[Elecraft] Anti-Static Grounding - how?
Stuart Rohre
rohre at arlut.utexas.edu
Tue Mar 21 18:27:00 EST 2006
What you are seeking rather than an earth ground, is to tie the commons of
the equipment you are working upon, and yourself, suitably protected by the
wrist strap internal resistor, to the same point, and thus voltage
potential. You are trying to have everything at the same potential before
you reach toward a board with a conductive tool and provide a discharge
point for any accumulated static on one side or the other.
The objective is to bleed off any static charge you bring on your body,
clothes, etc., to the work table, to the static mat and to the common bus
of the circuit board, chassis, or whatever is sitting on the pad. In other
words, it matters not if the pad and you and the equipment float at some
voltage, as long as you all become tied together so as to be at the SAME
voltage. That is why you do not see any specific instruction to tie the mat
to an earth rod.
If you walk up to the work area and thus buildup a charge from walking
along; as soon as you strap on the resistive wrist strap tying you to the
other equipment, you dissipate the charge thru the resistor or induce the
same charge to whatever you are working upon.

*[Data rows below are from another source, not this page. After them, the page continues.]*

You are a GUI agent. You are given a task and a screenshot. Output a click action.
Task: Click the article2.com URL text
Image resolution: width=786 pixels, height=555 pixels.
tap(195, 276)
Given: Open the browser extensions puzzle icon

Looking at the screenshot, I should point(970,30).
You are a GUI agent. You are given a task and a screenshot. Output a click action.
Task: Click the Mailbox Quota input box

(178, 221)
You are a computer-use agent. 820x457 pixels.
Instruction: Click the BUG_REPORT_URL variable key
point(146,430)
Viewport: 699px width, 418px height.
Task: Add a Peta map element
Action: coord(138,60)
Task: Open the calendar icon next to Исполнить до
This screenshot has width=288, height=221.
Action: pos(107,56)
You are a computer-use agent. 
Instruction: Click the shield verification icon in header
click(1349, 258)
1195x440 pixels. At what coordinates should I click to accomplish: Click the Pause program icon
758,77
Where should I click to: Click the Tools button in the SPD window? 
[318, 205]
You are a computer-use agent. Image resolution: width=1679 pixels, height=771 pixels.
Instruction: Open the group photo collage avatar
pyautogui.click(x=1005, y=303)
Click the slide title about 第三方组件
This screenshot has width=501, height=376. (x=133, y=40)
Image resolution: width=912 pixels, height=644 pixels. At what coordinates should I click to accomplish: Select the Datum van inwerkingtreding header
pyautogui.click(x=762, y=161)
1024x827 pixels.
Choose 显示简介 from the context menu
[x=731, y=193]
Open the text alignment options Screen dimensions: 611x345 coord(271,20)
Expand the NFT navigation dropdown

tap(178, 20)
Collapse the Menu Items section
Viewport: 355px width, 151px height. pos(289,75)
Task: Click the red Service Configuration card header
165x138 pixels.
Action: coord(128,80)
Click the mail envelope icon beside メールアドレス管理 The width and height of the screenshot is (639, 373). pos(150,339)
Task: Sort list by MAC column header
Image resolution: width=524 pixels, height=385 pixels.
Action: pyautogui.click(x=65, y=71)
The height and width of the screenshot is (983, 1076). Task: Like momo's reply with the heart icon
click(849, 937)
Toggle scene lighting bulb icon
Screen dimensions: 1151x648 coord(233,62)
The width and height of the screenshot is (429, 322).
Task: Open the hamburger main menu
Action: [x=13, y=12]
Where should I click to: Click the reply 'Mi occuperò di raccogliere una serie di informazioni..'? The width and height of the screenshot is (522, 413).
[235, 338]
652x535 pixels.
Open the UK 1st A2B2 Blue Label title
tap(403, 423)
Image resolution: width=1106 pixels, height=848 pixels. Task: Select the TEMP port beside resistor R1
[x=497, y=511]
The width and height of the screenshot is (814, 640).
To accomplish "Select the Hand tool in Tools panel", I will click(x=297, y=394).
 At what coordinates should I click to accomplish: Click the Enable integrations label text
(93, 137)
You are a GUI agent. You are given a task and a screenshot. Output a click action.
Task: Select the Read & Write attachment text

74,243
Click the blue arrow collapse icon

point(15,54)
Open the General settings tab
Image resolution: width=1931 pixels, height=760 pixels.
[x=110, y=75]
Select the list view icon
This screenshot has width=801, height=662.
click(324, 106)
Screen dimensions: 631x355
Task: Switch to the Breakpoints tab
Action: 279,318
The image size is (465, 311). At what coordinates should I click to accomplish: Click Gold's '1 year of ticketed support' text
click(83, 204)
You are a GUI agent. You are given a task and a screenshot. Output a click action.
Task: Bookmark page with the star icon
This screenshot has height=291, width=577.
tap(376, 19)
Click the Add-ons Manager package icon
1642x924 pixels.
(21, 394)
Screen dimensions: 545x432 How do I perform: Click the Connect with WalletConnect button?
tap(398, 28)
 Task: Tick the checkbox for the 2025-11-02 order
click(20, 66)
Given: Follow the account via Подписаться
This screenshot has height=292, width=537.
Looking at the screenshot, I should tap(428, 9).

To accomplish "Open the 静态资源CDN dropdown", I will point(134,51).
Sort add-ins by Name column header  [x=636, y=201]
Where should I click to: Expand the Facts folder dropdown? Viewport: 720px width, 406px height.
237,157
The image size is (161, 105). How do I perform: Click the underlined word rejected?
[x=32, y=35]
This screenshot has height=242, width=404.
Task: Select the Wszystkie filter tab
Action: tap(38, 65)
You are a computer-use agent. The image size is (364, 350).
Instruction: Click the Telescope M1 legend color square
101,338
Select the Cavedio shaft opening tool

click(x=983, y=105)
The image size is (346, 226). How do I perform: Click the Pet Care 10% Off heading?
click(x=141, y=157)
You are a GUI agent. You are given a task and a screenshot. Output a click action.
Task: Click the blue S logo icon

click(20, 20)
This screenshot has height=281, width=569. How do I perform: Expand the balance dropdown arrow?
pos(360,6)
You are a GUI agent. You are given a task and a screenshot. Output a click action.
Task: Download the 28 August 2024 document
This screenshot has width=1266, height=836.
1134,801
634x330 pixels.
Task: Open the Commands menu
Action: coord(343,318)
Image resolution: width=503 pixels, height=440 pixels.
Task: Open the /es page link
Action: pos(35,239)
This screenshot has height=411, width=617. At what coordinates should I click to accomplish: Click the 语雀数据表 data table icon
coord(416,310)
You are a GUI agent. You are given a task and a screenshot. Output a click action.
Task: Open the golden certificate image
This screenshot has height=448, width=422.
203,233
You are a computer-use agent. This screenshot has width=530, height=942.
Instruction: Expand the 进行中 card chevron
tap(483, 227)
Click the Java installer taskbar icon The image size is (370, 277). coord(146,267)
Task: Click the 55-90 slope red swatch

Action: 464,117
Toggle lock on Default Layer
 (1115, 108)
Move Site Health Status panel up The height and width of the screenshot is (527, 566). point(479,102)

The earth itself does not have any magical property to effectively nullify
static; rather, you attempt to spread the charge evenly among all conductive
elements involved in your workbench. Sometimes earthing thru a rod might
aid in keeping the bench from rising up in charge itself, but the risk of
that is tied to such issues as is there a steady wind blowing across metal
surfaces, or is the air around the bench very dry and cool, thus
facilitating static charge accumulation.